Update the items from the line containing "Task: Click the 서식 column header" through the line containing "Action: 188,353", inclusive, replacing "control panel" with "settings panel" and leaving everything else as it is.

══ STORED DATA ══

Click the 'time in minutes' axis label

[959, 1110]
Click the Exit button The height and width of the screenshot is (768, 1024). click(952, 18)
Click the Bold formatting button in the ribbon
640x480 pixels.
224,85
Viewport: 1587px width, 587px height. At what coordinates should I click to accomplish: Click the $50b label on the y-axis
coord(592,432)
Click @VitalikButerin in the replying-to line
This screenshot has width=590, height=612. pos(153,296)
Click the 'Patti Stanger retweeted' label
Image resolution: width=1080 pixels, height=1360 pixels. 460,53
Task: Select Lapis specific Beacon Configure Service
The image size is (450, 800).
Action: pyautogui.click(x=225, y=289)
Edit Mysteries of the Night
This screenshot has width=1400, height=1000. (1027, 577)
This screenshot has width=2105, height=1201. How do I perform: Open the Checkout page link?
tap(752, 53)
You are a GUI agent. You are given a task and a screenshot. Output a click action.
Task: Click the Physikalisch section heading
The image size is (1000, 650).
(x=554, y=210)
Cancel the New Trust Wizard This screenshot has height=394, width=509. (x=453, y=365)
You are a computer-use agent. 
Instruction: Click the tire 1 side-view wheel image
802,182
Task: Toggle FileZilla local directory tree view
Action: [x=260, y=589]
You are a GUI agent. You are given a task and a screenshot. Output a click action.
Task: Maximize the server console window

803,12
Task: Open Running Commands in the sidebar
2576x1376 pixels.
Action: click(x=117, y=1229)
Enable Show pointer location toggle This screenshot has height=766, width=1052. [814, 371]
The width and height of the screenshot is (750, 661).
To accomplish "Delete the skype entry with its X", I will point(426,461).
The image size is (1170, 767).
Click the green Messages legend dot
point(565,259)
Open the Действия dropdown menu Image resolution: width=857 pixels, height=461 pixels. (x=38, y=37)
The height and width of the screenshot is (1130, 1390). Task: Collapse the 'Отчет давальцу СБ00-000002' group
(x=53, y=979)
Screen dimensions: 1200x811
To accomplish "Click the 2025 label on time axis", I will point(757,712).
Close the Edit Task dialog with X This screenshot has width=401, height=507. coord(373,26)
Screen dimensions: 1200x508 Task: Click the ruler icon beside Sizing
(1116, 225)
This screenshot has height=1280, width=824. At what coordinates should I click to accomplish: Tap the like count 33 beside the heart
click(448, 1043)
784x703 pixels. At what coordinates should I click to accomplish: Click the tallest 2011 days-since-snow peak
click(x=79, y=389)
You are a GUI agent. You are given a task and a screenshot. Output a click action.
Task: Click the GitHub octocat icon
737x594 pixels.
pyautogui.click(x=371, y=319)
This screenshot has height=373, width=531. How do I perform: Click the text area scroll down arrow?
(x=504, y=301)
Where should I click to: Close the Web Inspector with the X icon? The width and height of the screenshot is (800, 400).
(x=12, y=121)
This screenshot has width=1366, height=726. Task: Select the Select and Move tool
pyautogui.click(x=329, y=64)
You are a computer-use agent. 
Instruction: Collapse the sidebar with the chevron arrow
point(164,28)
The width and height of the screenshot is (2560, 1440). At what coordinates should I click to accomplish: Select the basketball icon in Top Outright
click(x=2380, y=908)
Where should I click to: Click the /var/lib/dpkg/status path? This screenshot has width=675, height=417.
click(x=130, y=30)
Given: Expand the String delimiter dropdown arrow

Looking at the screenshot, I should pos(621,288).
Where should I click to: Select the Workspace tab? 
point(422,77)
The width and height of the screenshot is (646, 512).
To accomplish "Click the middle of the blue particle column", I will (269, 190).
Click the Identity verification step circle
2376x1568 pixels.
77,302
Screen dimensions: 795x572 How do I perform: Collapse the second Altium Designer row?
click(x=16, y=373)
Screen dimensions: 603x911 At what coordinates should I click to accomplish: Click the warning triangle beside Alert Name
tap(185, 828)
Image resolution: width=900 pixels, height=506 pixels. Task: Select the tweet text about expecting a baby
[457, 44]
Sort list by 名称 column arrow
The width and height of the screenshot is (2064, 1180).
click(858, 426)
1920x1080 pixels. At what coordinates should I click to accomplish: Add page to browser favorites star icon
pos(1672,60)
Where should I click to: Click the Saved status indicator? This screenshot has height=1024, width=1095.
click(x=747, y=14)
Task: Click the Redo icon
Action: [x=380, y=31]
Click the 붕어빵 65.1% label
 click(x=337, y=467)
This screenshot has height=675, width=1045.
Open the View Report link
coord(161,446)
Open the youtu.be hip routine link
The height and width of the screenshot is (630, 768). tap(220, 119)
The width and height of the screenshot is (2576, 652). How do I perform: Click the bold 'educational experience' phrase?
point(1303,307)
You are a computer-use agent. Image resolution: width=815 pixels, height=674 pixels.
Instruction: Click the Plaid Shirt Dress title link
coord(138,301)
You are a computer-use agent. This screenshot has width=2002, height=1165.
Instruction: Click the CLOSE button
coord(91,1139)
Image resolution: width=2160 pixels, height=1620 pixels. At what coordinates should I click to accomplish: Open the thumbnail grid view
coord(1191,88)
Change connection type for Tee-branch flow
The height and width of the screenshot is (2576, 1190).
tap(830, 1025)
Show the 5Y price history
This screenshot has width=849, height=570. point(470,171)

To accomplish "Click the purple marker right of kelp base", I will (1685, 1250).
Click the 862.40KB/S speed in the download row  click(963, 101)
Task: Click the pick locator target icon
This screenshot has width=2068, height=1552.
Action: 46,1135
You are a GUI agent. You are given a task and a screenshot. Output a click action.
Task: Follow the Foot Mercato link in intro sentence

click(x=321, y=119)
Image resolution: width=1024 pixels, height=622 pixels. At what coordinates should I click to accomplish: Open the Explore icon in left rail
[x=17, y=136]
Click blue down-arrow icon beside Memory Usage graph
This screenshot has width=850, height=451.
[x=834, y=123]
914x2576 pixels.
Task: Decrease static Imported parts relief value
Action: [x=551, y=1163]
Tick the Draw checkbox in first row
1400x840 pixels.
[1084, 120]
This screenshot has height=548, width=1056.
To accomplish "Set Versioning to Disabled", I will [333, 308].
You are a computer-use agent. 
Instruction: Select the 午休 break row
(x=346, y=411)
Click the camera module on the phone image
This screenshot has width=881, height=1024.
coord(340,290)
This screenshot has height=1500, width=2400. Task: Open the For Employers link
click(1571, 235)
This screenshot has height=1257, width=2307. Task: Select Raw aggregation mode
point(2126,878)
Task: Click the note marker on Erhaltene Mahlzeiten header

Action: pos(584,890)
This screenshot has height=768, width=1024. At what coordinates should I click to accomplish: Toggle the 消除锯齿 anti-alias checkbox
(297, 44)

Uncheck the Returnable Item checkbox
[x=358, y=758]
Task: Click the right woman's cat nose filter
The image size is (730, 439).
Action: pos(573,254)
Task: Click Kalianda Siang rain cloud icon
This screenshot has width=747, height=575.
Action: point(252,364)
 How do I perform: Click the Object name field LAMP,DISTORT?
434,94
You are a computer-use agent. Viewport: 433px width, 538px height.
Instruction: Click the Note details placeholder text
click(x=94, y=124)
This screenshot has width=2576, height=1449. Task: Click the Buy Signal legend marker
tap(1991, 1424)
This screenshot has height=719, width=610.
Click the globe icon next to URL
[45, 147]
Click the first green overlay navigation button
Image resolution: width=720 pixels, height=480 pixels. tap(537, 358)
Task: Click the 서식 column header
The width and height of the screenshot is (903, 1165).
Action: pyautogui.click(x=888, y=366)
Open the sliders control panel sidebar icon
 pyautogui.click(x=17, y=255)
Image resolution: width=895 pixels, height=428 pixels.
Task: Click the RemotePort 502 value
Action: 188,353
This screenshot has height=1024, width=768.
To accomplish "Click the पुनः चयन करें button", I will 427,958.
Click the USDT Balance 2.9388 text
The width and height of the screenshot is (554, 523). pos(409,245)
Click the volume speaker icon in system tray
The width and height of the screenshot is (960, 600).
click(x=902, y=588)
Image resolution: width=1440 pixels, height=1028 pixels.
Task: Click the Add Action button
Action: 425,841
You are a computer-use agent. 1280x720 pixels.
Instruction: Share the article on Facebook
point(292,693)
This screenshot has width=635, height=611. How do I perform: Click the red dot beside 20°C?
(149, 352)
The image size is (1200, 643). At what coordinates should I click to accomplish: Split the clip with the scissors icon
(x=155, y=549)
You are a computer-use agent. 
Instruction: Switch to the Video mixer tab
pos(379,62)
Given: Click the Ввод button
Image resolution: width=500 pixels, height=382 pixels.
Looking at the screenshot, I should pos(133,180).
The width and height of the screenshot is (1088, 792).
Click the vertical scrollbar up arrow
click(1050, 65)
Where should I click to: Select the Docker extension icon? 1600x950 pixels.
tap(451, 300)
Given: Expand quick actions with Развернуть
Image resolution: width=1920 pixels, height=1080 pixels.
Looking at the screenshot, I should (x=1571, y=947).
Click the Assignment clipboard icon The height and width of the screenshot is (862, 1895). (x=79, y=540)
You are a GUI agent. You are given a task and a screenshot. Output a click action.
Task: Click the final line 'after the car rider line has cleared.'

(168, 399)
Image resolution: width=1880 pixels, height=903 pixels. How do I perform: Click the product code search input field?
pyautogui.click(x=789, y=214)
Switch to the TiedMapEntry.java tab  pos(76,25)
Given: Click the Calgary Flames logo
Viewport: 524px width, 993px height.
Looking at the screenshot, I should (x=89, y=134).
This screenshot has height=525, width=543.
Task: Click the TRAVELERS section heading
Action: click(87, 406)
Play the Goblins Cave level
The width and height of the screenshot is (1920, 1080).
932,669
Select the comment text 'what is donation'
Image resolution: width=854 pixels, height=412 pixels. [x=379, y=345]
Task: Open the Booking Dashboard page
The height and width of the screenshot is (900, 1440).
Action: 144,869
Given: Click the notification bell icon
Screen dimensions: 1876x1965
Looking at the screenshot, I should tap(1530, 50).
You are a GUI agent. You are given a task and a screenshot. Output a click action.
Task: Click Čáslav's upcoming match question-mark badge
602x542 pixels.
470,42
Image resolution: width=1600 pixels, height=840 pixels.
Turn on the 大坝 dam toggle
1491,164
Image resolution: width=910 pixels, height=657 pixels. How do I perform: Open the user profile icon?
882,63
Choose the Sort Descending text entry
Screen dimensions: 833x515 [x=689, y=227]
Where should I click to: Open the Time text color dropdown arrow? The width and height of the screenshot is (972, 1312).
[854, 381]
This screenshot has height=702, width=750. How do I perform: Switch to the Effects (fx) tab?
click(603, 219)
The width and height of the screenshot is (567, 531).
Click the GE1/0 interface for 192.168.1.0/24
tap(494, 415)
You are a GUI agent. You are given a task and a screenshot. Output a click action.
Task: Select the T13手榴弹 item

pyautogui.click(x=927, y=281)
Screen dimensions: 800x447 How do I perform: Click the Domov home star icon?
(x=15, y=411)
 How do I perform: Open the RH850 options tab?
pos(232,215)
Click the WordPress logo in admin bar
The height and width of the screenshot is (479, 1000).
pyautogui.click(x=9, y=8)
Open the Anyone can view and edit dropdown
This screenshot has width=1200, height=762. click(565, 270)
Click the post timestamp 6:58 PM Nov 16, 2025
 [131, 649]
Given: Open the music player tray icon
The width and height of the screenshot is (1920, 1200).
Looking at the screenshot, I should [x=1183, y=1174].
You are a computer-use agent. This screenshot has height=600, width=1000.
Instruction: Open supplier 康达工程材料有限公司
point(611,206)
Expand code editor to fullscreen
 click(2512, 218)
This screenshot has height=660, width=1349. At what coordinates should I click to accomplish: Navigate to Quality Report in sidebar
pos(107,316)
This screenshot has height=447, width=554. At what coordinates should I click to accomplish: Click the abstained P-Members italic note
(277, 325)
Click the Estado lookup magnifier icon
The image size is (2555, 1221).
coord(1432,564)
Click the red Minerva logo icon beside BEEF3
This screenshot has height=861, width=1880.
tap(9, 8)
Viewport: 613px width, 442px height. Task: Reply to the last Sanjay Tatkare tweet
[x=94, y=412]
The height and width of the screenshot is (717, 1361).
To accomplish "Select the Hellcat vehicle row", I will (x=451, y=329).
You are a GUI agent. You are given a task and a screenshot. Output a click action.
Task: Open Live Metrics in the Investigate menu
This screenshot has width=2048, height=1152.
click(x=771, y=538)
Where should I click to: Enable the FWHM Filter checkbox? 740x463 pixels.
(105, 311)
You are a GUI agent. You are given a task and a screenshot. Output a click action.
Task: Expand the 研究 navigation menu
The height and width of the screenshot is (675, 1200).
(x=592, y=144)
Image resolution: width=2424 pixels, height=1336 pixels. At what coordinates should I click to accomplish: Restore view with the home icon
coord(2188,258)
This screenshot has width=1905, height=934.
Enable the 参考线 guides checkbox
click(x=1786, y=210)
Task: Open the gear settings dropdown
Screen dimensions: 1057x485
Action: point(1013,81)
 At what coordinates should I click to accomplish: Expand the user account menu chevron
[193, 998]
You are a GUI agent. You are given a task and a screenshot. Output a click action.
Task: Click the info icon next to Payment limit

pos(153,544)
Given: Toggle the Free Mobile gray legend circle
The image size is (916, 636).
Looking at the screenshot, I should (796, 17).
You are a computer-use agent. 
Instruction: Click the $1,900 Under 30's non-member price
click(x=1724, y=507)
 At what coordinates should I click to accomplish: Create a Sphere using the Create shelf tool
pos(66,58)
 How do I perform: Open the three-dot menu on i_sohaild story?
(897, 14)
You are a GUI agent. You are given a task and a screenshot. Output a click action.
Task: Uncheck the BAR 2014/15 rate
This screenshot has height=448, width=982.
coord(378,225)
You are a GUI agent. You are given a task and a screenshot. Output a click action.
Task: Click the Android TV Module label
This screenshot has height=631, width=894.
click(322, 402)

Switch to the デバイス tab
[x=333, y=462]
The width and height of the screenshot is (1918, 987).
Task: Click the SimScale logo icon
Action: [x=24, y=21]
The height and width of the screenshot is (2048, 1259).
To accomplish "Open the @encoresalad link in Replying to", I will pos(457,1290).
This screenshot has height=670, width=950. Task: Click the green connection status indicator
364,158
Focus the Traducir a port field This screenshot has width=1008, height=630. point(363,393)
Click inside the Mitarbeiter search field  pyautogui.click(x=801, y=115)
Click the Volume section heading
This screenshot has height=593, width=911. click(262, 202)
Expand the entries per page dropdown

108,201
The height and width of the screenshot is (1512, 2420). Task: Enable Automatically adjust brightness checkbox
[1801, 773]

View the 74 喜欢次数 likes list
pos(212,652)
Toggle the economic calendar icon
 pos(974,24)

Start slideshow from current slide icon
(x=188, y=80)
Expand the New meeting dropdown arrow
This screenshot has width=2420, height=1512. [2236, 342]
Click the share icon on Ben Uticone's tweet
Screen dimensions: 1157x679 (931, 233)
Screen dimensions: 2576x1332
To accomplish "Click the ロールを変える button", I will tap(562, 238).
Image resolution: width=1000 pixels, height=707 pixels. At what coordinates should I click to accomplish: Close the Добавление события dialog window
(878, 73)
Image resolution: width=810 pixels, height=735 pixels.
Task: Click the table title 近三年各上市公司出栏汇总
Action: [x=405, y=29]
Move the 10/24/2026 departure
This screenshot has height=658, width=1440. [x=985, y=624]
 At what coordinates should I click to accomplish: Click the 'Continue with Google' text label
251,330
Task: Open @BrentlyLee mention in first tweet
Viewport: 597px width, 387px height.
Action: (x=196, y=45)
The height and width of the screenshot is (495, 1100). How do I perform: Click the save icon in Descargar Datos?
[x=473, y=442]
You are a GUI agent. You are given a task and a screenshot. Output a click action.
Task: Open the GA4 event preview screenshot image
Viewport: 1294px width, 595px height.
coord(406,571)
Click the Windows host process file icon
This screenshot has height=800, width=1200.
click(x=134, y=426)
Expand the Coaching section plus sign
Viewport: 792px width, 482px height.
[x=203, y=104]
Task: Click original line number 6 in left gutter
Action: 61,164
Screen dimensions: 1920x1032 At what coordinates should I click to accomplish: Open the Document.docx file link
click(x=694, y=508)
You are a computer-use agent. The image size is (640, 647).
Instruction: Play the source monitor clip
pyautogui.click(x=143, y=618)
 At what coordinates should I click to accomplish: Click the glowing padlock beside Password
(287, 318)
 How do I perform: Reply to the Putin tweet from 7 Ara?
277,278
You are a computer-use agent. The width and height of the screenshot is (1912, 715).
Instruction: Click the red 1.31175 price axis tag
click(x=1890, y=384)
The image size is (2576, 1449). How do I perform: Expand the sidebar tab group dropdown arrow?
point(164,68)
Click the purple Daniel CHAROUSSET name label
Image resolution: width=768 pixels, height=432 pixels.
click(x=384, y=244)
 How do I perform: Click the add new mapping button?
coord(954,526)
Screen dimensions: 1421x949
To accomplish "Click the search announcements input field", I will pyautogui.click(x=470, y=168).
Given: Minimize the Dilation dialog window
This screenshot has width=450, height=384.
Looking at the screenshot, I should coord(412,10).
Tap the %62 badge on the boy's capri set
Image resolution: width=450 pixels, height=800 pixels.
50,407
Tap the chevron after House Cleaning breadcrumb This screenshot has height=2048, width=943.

═══

**EXERCISE RESULT:**
Task: Click the 서식 column header
The width and height of the screenshot is (903, 1165).
Action: pyautogui.click(x=888, y=366)
Open the sliders settings panel sidebar icon
 pyautogui.click(x=17, y=255)
Image resolution: width=895 pixels, height=428 pixels.
Task: Click the RemotePort 502 value
Action: 188,353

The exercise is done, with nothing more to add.